Imprenditori e nuovo elettorato: il “carro” si allarga
Accanto alla politica istituzionale, impressiona gli osservatori locali la composizione sociale del nuovo bacino di consenso, che includerebbe anche diversi imprenditori della regione, attratti — riferiscono i coordinatori di FnV — da un mix di rivendicazioni identitarie e da un generale malcontento verso le politiche fiscali ed economiche nazionali ed europee. Vannacci insiste su questo tema, parlando di pressione fiscale insostenibile e di un’Unione Europea “mai sazia, come Gargantua”. Tra i nuovi aderenti ci sono anche figure di lungo corso della politica veneta e nazionale, a testimonianza di un partito che, a pochi mesi dalla propria fondazione, sta diventando un polo di attrazione per un’area politica variegata, dall’estrema destra a settori moderati delusi dal centrodestra di governo.
Le incognite
Resta da stabilire se quello che oggi appare come un fenomeno in crescita costante riuscirà a tradursi, in vista delle prossime elezioni — a partire dalle amministrative del 2027, che interesseranno anche città metropolitane come Verona — in un consenso solido e duraturo, o se si tratterà di un fuoco di paglia legato all’effetto novità.

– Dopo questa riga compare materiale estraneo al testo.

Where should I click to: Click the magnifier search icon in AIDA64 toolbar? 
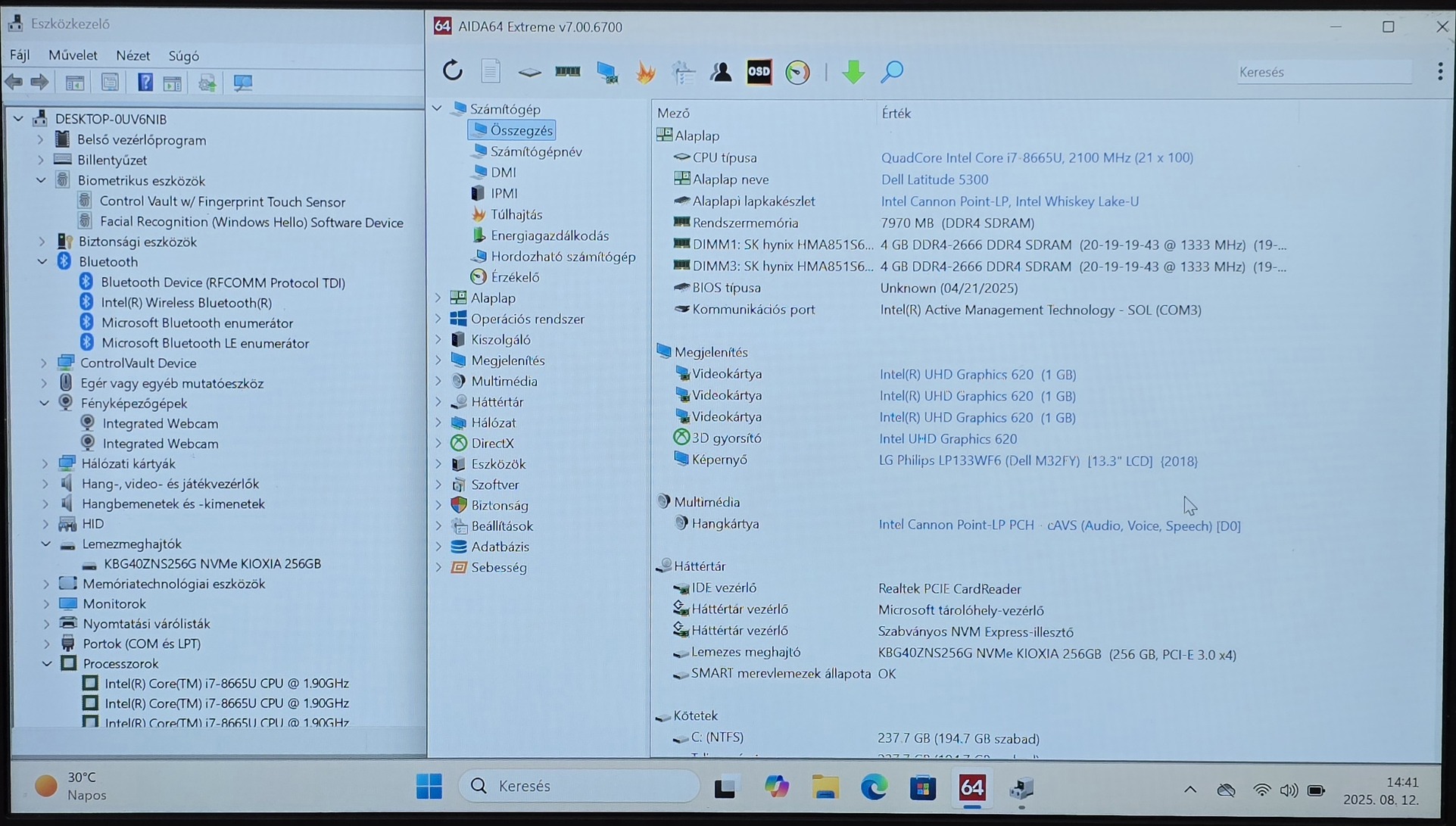click(892, 72)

Anche il centrodestra di governo osserva con crescente attenzione la tenuta dei propri territori, consapevole che la vera partita, in Veneto come altrove, si gioca sul terreno degli amministratori locali e del radicamento capillare — lo stesso terreno su cui, secondo i suoi sostenitori, Futuro Nazionale sta guadagnando terreno a ritmo sostenuto.
NDR: I dati sugli iscritti e sui comitati riportati nell’articolo provengono dai coordinatori regionali di Futuro Nazionale e al momento non sono verificati da fonti indipendenti.